About ten days ago Ryan was killed in a motorcycle accident.He left behind a wife and three daughters; the youngest child is only five or six months old. This has been weird. I am no stranger to death but this is the first high school buddy of mine to die and it has left me feeling a bit vulnerable even though we had not seen or heard from each other in several years. I guess this has been a somber reminder that there is an end to our lives here on this earth, and it can come to anyone of us.

One theologian declared that “death eventually comes to all mankind. It comes to the aged as they walk on faltering feet. Its summons is heard by those who have scarcely reached midway in life’s journey, and often it hushes the laughter of little children. Death is one fact that no one can escape or deny.” I guess Ryan had “scarcely reached midway in life’s journey,” and this seems hardly fair. For crying out loud the guy had a wife and three beautiful daughters, I have a great wife but only three dumb animals, would it not make more sense taking away someone like me?
But let’s be honest, life frequently does not make sense. The same religious thinker wrote that, “Frequently death comes as an intruder. It is an enemy that suddenly appears in the midst of life’s feast, putting out its lights and gaiety. Death lays its heavy hand upon those dear to us and at times leaves us baffled and wondering. In certain situations, as in great suffering and illness, death comes as an angel of mercy. But for the most part, we think of it as the enemy of human happiness.” I’m sure this is a concept Ryan’s family has had to struggle with for nearly two very long, painful weeks.
There is something I have wondered about since learning of the circumstances surrounding Ryan’s untimely death. From what I understand there was about half an hour between the motorcycle accident and his death and for the most part he was conscious. I have spent a lot of time wondering what Ryan was thinking about during that brief time period that must have felt like an eternity to him. Did he know he was going to die? Did he think about his wife? His girls? Was he wondering when help would arrive? Many of us would be begging God to spare our lives but I don’t think this is what Ryan was doing. He was no wimp and was no stranger to physical pain, it seemed like he was always getting hurt. For example, towards the end of high school Ryan broke his femur, the strongest bone in the human body and was sentenced to a wheelchair and crutches for several months. No, I just can’t see Ryan pleading with God for his life; he was just too tough. But this was a generous and helpful guy who really did care about people. I like to think he was praying for his young family, that no matter what happened they would be cared for and safe. Yep, Ryan stared death in the face and though it was not a welcomed event I'm confident he was no coward.

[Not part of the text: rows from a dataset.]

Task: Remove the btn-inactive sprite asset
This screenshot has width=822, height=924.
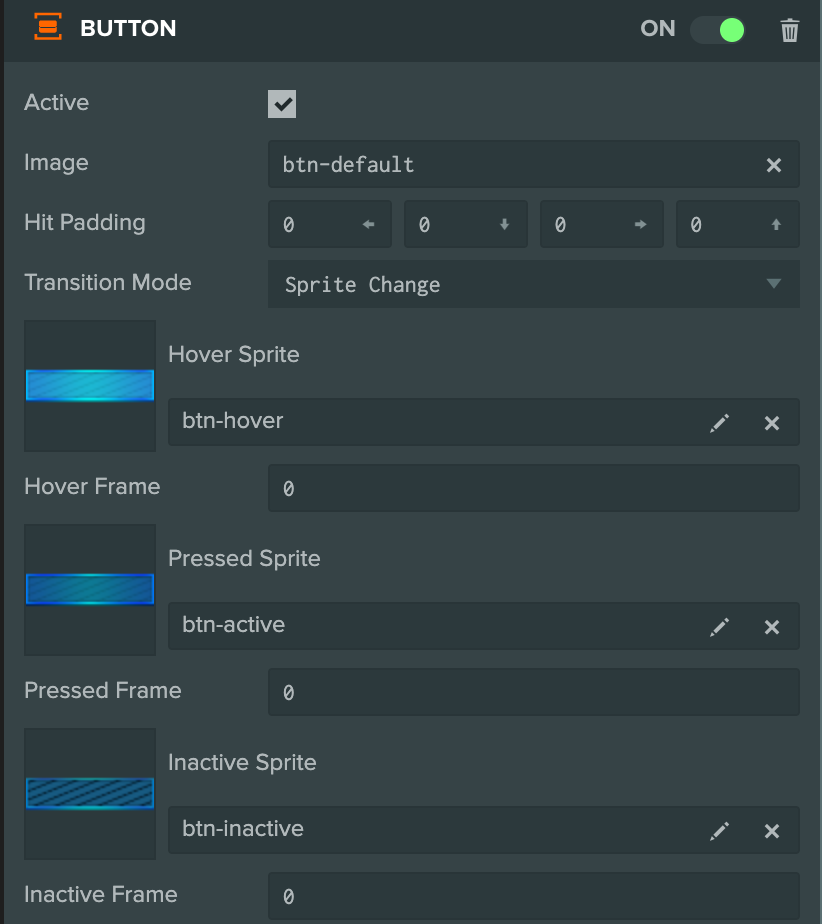Action: [x=772, y=831]
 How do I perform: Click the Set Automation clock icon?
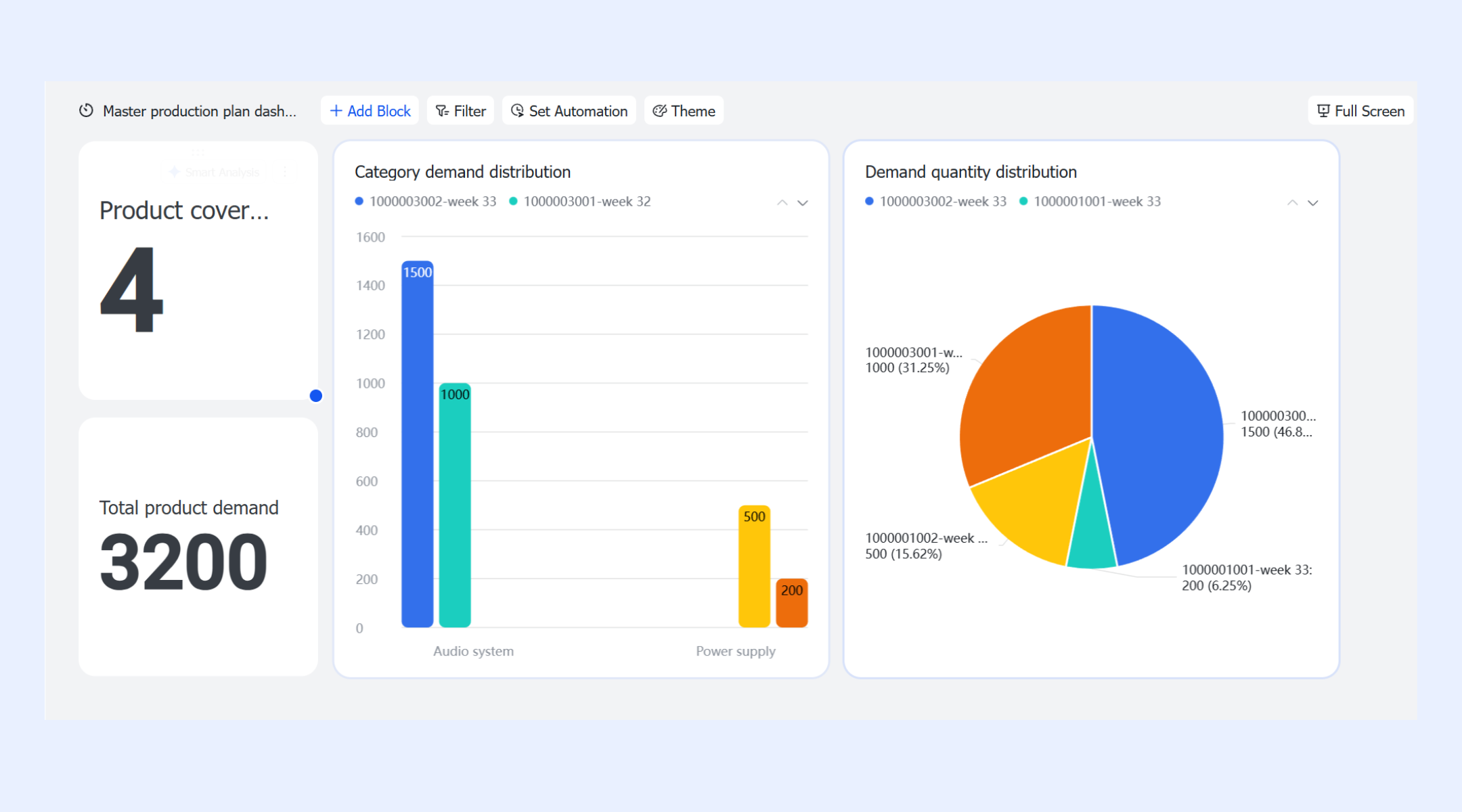pyautogui.click(x=517, y=111)
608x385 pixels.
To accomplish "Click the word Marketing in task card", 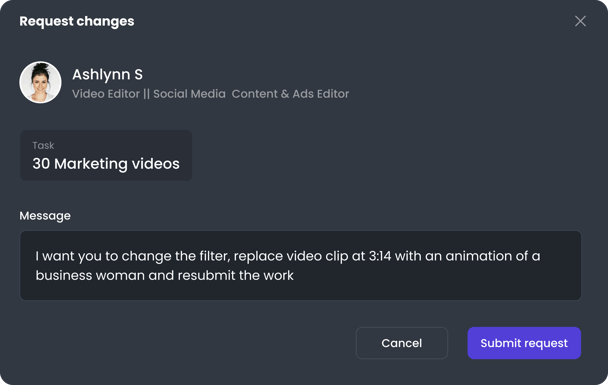I will tap(91, 164).
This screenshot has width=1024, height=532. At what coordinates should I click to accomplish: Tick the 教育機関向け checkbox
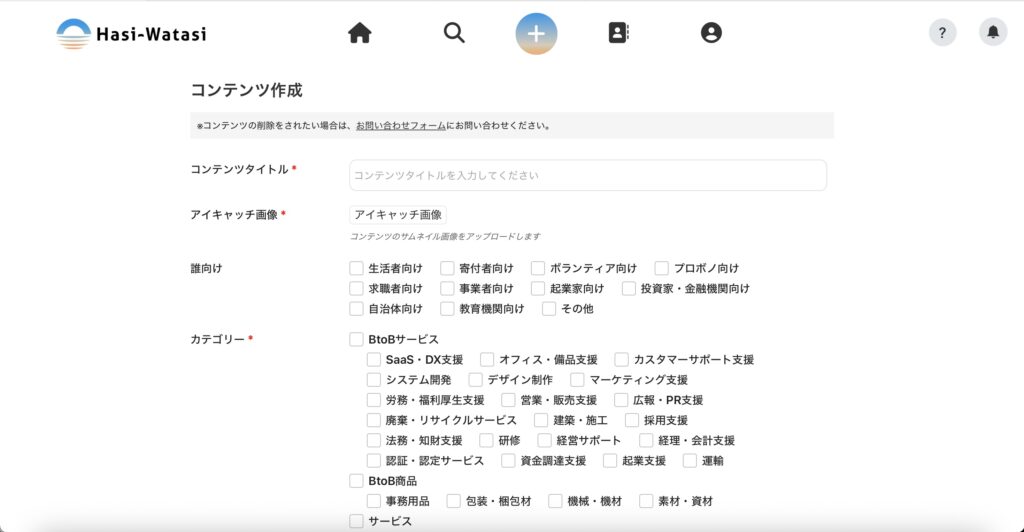point(447,309)
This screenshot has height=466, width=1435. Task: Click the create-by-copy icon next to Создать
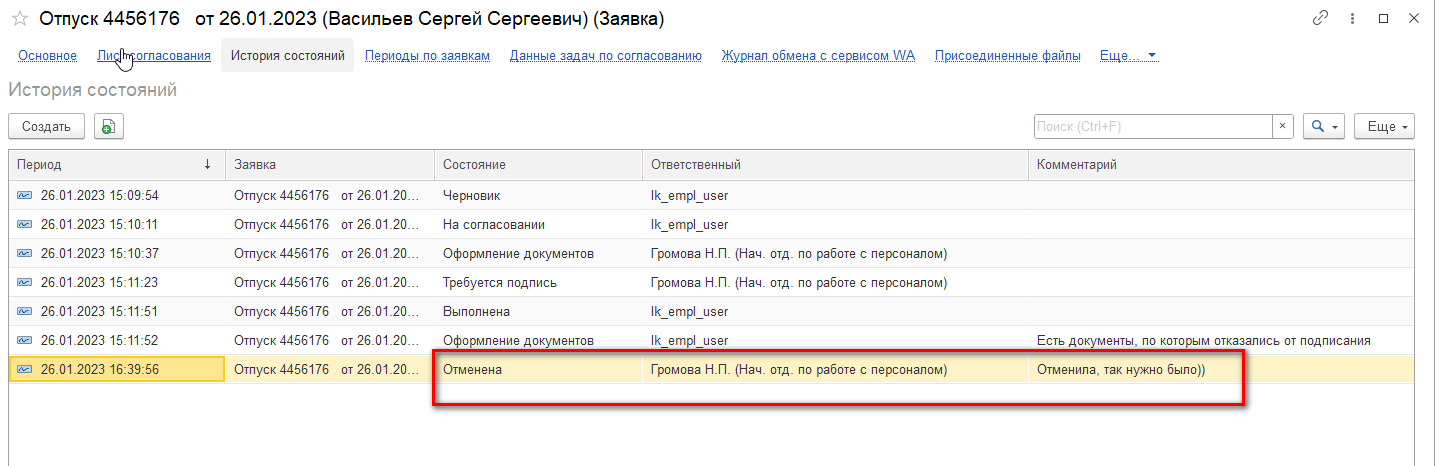pos(109,126)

Death is a strange even spiritual event. For those that move on they have countless pesky questions answered, but for those that are left behind we cannot help but question ourselves, are we ready? What if we encountered tomorrow that unfortunate yet unavoidable experience? After all, it is possible, almost two weeks ago it happened to a friend of mine. I hope I am ready but I must admit, I feel completely inadequate and unprepared. However, I hope to follow the lead set by one group of people from the holy scriptures who “never did look upon death with any degree of terror, for their hope and views of Christ and the resurrection; therefore death was swallowed up to them by the victory of Christ over it.” Gulp…I have a long ways to go.
But until then, here’s to you Ryan, sorry it had to end so soon and sorry we did not stay in touch. You’ve left a legacy my friend and forged on in an area that I am simply not ready to face. Rock on buddy, and I'll see ya soon.

3 comments:
Daniel, that was very nice. I was sorry to hear about Ryan.
What a tragedy. I am so sorry to hear about your friend.
Wow. That was beautifully written--what talent you have. What a horrible tragedy. I've had about five classmates die that I know of so far. It's very weird.